Item 3. Quantitative and Qualitative Disclosures About Market Risk.

Not applicable to smaller reporting companies.

Item 4. Controls and Procedures.

Evaluation of Disclosure Controls and Procedures

Disclosure controls and procedures are controls and other procedures that are designed to ensure that information required to be disclosed in our reports filed or submitted under the Exchange Act is recorded, processed, summarized, and reported within the time periods specified in the SEC's rules and forms, and that such information is accumulated and communicated to our management, including our Chief Executive Officer and Chief Financial Officer, to allow timely decisions regarding required disclosure.

As required by Rules 13a-15 and 15d-15 under the Exchange Act, our Chief Executive Officer and Chief Financial Officer carried out an evaluation of the effectiveness of the design and operation of our disclosure controls and procedures as of June 30, 2024. Based upon their evaluation, our Chief Executive Officer and Chief Financial Officer concluded that our disclosure controls and procedures (as defined in Rules 13a-15(e) and 15d-15(e) under the Exchange Act) were not effective as the material weaknesses in our internal control over financial reporting that were previously reported in the 2023 Annual Report continued to exist as of June 30, 2024. A material weakness is a deficiency, or a combination of deficiencies, in internal control over financial reporting such that there is a reasonable possibility that a material misstatement of our annual or interim financial statements will not be prevented or detected on a timely basis. As a result, we performed additional analysis as deemed necessary to ensure that our condensed consolidated financial statements were prepared in accordance with GAAP. Accordingly, management believes that the condensed consolidated financial statements included in this Quarterly Report on Form 10-Q present fairly in all material respects our financial position, results of operations, and cash flows for the periods presented.

38

Changes in Internal Control Over Financial Reporting

There have been no changes in our internal control over financial reporting during the three months ended June 30, 2024 that have materially affected, or that are reasonably likely to materially affect, our internal control over financial reporting, other than changes related to the remediation of material weaknesses as described below.

Part of a data file:
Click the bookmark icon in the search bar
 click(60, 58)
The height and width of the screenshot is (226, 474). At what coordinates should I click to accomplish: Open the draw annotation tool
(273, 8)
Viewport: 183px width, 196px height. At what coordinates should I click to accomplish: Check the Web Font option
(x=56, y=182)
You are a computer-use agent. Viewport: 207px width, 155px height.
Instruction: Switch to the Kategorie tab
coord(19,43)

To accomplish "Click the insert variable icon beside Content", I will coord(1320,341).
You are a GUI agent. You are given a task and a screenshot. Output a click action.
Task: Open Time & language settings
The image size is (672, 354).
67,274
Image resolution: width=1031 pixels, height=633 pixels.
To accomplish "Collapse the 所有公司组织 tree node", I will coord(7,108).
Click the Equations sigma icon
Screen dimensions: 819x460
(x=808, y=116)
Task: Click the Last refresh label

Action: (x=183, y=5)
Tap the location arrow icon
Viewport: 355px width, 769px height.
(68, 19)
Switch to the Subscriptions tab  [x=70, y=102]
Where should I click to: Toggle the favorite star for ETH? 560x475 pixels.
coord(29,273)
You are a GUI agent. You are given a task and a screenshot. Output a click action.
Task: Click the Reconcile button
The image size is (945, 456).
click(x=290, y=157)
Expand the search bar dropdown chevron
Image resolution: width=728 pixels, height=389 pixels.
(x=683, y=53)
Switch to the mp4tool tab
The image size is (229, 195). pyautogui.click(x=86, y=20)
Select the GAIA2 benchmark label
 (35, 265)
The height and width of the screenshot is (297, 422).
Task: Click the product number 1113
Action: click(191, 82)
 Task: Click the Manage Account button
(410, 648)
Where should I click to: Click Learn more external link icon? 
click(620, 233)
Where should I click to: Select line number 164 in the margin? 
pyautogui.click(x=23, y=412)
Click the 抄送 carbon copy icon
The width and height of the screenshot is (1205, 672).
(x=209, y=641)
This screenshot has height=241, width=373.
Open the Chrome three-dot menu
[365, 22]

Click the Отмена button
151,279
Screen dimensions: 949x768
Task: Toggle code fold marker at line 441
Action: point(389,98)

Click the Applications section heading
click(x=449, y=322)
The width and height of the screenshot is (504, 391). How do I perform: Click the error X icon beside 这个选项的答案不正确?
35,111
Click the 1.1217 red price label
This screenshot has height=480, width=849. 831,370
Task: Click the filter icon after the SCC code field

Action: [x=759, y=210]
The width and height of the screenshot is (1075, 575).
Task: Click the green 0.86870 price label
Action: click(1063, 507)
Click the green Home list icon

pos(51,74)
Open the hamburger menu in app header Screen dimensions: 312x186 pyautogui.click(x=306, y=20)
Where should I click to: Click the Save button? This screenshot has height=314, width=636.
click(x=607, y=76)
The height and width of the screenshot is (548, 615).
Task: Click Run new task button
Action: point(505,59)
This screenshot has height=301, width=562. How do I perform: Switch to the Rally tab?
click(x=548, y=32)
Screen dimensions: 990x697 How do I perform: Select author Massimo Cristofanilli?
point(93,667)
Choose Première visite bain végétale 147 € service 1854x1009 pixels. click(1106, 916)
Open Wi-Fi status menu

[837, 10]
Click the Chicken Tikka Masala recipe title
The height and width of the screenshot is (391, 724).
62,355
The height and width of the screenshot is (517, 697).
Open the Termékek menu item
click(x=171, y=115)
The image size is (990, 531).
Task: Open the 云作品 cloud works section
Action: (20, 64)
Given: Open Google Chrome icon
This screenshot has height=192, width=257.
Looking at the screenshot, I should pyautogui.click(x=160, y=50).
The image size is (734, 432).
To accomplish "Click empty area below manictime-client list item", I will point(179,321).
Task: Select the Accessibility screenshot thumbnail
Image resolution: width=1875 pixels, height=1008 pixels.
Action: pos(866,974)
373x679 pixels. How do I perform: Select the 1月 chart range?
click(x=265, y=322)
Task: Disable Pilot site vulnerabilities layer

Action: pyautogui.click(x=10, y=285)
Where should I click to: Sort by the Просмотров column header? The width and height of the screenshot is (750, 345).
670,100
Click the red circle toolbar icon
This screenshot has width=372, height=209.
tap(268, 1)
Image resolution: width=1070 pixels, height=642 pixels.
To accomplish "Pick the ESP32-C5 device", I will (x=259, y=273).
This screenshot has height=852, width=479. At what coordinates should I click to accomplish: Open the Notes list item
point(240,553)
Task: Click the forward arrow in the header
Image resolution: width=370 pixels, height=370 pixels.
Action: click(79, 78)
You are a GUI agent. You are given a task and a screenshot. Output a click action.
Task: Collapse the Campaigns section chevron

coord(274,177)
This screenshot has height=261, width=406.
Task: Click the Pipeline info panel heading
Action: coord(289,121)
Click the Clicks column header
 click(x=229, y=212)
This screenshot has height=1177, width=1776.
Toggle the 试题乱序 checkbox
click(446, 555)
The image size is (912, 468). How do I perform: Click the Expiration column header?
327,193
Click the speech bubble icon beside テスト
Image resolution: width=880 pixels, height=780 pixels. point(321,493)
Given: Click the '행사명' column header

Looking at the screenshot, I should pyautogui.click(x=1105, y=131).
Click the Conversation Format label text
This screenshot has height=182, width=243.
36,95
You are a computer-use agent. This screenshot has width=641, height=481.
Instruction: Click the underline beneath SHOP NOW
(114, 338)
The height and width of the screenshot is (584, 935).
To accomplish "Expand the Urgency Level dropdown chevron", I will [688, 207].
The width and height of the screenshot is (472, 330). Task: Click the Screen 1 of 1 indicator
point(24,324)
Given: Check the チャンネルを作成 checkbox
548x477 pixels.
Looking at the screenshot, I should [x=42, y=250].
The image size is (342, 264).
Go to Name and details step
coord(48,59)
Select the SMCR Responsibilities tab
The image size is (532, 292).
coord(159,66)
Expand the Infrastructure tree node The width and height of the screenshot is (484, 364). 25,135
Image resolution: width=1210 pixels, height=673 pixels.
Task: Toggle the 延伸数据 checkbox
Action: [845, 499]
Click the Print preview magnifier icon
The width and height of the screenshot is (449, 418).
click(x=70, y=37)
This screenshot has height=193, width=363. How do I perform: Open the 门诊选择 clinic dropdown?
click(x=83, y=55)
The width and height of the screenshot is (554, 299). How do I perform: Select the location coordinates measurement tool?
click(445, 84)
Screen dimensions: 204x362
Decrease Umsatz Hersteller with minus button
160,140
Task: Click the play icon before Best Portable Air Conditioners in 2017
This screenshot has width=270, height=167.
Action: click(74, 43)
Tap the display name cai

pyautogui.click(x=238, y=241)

■ **Things to do**
1. In the excerpt on controls and procedures, what did the Chief Executive Officer and Chief Financial Officer conclude about the disclosure controls and procedures as of June 30, 2024?
2. Carry on writing the excerpt on controls and procedures, picking up after its final sentence.

■ **Answers given**
1. They concluded that the disclosure controls and procedures were not effective.

2.
We are actively working to remediate our previously identified material weaknesses. These remediation measures are ongoing and include (i) hiring additional accounting and IT personnel to bolster our technical reporting, transactional accounting, internal controls, and IT capabilities; (ii) designing and implementing controls to formalize roles and review responsibilities and designing and implementing formal controls over segregation of duties; (iii) designing and implementing formal processes, accounting policies, procedures, and controls supporting our financial close process, including completion of business performance reviews, creating standard balance sheet reconciliation templates, and journal entry controls; and (iv) designing and implementing IT general controls, including controls over change management, the review and update of user access rights and privileges, controls over data backups, and controls over program development efforts.

PART II-OTHER INFORMATION

Item 1. Legal Proceedings.

See Note 12 "Commitments and Contingencies" to the condensed consolidated financial statements under the heading "Litigation and Other Legal Matters" included in this Quarterly Report on Form 10-Q for legal proceedings and related matters.

Item 1A. Risk Factors.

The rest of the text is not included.